Entries locating text and items
[start]

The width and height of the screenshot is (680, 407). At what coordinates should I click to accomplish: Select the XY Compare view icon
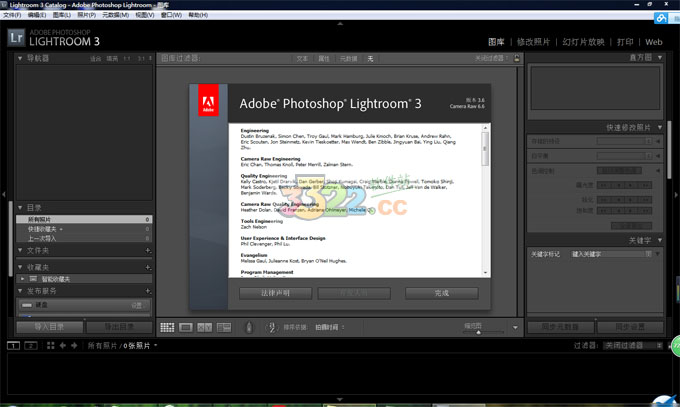coord(205,327)
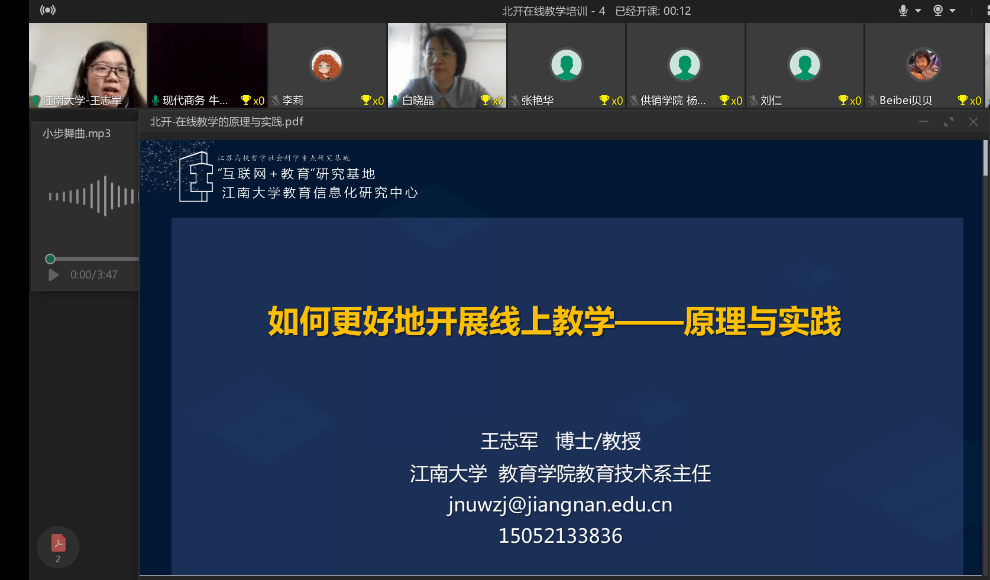Click the trophy icon for Beibei贝贝
This screenshot has width=990, height=580.
tap(963, 100)
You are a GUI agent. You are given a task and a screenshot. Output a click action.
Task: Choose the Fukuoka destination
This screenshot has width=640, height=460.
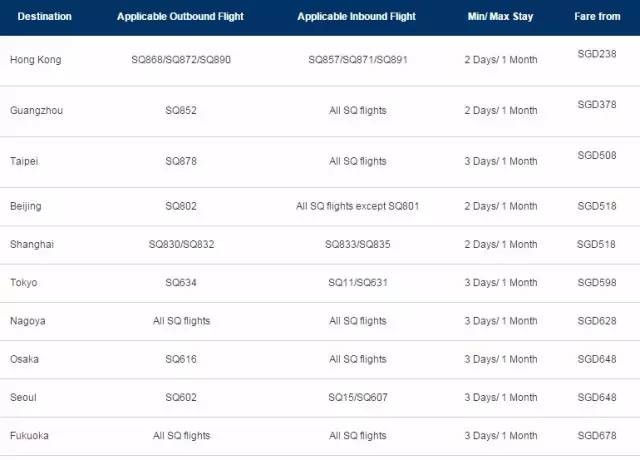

[end]

Rewrite all of the entries above with "GUI agent" changed to "screen assistant" and everything else left as it is. Omit the pictures from your answer.

The width and height of the screenshot is (680, 407). At what coordinates should I click to accomplish: Select the XY Compare view icon
coord(205,327)
Click the trophy icon for Beibei贝贝
This screenshot has width=990, height=580.
tap(963, 100)
You are a screen assistant. You are given a task and a screenshot. Output a click action.
Task: Choose the Fukuoka destination
This screenshot has width=640, height=460.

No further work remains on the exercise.